### Goal of the exercise
Rewrite the material as a numbered list with blank lines omitted, starting with the line containing "This screenshot has width=1789, height=872." and continuing through the line containing "will [x=123, y=144].".

### Source records
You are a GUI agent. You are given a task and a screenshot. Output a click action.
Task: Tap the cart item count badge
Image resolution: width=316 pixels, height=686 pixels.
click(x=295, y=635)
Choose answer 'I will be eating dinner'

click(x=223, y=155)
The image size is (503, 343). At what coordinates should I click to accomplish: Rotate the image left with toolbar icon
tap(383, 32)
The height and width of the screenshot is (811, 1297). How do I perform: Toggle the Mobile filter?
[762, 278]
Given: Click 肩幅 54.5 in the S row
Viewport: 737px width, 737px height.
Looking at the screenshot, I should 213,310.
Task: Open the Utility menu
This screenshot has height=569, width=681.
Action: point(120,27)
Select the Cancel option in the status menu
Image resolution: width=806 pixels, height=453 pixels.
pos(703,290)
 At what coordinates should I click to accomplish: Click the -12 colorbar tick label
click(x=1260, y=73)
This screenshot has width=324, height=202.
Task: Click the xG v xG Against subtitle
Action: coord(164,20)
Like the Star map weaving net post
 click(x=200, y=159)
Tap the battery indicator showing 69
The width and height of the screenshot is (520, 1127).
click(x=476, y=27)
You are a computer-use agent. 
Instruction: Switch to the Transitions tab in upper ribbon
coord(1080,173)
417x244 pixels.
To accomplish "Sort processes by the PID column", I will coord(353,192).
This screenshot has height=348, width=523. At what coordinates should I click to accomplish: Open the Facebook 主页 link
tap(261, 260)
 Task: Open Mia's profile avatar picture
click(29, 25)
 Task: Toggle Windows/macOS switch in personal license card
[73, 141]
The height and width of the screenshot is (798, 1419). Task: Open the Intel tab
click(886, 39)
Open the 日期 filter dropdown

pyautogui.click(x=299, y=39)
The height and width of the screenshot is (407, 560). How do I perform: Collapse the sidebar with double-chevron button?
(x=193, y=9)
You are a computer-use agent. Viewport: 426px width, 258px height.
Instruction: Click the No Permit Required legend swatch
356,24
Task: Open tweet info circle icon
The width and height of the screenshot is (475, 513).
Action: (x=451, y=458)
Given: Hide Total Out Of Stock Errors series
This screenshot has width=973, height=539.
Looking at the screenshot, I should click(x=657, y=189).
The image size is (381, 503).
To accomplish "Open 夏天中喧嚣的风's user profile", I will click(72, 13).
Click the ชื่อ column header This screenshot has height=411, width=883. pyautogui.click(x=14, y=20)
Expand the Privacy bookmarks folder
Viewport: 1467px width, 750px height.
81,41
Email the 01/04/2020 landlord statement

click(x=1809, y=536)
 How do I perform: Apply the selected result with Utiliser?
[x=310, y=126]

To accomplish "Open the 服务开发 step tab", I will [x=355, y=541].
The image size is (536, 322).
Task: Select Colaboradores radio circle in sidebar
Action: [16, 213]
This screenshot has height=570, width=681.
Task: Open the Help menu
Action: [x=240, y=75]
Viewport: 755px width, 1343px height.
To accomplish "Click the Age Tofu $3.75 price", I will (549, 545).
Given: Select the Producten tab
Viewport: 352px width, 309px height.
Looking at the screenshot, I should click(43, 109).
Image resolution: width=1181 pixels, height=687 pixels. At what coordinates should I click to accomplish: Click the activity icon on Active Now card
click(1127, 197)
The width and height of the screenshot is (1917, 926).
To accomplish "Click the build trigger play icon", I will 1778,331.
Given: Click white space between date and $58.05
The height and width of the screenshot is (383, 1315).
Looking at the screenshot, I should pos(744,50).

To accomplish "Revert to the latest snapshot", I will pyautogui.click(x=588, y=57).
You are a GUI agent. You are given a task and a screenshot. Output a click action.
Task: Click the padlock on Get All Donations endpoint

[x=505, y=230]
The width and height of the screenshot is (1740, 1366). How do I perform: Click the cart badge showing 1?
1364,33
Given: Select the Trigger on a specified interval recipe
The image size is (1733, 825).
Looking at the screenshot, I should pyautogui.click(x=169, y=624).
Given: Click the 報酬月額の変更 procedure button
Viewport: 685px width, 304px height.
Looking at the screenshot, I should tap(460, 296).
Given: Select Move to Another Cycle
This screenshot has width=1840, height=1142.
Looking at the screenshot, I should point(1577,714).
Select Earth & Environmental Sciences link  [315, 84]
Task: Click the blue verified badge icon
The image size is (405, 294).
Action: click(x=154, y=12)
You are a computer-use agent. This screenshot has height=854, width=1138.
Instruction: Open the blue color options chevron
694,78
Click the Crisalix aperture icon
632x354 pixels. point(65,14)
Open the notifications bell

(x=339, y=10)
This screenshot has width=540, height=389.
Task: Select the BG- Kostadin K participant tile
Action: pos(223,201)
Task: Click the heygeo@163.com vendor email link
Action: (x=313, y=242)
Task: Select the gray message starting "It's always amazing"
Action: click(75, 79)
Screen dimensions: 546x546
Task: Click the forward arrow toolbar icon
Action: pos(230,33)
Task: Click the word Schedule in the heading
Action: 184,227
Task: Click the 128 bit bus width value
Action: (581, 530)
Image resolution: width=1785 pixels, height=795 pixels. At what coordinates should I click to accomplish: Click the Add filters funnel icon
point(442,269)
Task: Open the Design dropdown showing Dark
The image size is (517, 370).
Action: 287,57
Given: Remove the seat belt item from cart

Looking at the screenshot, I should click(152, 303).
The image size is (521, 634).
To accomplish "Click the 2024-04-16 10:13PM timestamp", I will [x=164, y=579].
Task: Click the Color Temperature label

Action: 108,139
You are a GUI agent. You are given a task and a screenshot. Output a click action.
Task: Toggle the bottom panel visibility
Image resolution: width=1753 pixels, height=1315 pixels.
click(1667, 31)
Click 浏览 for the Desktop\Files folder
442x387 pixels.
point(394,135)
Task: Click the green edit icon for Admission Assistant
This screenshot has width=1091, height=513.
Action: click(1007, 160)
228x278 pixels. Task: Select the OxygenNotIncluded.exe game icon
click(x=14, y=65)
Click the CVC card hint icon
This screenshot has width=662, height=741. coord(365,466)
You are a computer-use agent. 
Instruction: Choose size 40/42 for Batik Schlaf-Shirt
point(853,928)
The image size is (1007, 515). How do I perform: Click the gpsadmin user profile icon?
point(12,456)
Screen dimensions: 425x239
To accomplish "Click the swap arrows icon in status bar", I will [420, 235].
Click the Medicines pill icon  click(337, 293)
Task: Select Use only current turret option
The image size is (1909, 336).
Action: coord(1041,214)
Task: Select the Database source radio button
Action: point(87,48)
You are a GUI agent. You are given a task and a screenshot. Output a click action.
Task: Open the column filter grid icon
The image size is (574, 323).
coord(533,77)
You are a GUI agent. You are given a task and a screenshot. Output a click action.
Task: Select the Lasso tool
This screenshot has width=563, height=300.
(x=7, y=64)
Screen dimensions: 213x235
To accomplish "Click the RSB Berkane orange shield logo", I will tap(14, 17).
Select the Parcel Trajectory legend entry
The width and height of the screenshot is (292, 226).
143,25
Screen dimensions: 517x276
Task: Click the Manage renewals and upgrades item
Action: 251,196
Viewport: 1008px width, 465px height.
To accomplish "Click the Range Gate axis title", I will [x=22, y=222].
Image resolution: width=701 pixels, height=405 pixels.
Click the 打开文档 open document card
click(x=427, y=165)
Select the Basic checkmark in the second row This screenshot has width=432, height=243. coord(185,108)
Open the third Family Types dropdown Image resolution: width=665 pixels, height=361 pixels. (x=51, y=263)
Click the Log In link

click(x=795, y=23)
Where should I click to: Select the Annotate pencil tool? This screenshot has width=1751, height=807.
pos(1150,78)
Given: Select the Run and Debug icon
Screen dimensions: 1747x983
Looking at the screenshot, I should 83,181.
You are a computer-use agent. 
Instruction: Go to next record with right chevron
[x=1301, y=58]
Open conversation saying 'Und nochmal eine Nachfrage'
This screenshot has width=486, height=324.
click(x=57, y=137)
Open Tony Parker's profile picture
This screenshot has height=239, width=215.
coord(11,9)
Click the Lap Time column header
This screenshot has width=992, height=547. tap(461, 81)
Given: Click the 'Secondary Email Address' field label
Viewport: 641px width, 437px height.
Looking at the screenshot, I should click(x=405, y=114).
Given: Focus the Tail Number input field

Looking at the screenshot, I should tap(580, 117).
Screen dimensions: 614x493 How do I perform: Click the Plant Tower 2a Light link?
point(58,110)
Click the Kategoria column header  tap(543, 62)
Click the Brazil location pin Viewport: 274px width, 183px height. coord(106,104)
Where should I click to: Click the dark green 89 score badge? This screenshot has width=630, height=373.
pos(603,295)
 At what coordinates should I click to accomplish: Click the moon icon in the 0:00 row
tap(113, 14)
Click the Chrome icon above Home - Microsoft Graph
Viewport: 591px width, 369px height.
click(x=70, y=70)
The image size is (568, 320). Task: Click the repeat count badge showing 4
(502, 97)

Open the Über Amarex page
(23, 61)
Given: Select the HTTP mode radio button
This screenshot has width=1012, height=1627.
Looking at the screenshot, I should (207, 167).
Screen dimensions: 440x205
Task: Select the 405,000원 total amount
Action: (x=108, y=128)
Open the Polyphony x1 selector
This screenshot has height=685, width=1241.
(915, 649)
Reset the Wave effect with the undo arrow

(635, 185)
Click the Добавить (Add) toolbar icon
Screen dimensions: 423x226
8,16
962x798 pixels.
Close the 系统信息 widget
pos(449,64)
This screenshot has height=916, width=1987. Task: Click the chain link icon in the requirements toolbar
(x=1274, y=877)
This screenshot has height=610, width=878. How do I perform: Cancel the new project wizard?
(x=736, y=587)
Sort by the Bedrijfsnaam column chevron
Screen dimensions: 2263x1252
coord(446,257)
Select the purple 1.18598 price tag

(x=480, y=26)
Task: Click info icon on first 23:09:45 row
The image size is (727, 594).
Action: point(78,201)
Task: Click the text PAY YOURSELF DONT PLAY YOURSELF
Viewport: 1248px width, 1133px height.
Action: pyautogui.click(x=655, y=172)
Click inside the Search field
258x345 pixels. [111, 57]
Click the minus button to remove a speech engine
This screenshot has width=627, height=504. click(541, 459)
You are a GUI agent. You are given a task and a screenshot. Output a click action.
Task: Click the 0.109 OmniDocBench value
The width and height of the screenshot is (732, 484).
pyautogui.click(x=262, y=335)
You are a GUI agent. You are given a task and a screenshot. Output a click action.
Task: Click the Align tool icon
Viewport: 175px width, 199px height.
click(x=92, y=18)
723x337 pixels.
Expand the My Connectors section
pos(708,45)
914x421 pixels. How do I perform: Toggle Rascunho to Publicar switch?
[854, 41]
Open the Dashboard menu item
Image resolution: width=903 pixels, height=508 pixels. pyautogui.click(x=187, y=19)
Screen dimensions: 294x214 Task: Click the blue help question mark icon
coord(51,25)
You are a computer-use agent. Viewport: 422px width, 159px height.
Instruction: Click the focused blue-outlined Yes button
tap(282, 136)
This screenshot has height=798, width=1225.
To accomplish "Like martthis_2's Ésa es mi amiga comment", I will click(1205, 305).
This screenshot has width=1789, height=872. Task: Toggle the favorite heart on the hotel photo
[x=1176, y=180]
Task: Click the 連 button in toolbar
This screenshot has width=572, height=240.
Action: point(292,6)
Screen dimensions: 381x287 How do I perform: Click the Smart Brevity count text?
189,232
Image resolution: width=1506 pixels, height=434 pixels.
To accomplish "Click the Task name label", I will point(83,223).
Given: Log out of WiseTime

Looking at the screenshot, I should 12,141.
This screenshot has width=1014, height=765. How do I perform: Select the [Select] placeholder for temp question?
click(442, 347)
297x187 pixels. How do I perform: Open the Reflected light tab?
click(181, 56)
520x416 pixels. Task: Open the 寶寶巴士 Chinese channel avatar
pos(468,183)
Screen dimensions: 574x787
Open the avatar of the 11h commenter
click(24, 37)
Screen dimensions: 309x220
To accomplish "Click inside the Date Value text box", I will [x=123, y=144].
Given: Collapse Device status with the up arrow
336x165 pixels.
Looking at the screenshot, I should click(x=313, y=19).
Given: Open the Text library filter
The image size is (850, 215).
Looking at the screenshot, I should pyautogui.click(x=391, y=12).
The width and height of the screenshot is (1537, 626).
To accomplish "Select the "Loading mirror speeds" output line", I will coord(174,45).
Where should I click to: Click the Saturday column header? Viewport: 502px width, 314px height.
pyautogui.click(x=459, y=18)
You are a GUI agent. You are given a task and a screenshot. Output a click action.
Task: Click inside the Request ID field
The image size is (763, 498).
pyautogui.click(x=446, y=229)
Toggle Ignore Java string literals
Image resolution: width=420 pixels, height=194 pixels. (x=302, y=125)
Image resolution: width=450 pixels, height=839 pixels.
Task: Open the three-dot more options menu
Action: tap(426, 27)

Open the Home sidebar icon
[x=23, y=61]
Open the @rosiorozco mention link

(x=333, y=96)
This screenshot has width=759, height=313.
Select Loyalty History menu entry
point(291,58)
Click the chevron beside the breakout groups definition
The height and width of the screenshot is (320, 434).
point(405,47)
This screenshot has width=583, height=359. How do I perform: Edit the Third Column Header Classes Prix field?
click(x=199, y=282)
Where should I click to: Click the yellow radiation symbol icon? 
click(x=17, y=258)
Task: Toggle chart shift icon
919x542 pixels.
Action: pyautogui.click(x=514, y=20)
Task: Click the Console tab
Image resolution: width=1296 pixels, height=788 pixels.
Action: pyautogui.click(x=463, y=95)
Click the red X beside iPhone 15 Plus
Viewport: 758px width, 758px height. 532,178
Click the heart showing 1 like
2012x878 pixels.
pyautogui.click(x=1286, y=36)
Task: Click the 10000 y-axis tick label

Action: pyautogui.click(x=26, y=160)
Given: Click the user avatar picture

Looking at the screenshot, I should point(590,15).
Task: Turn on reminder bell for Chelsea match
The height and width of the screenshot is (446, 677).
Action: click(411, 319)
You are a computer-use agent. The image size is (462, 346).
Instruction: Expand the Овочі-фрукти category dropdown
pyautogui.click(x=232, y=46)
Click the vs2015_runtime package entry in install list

### Result of the exercise
1. This screenshot has width=1789, height=872. Task: Toggle the favorite heart on the hotel photo
2. [x=1176, y=180]
3. Task: Click the 連 button in toolbar
4. This screenshot has width=572, height=240.
5. Action: point(292,6)
6. Screen dimensions: 381x287 How do I perform: Click the Smart Brevity count text?
7. 189,232
8. Image resolution: width=1506 pixels, height=434 pixels.
9. To accomplish "Click the Task name label", I will point(83,223).
10. Given: Log out of WiseTime
11. Looking at the screenshot, I should 12,141.
12. This screenshot has width=1014, height=765. How do I perform: Select the [Select] placeholder for temp question?
13. click(442, 347)
14. 297x187 pixels. How do I perform: Open the Reflected light tab?
15. click(181, 56)
16. 520x416 pixels. Task: Open the 寶寶巴士 Chinese channel avatar
17. pos(468,183)
18. Screen dimensions: 574x787
19. Open the avatar of the 11h commenter
20. click(24, 37)
21. Screen dimensions: 309x220
22. To accomplish "Click inside the Date Value text box", I will [x=123, y=144].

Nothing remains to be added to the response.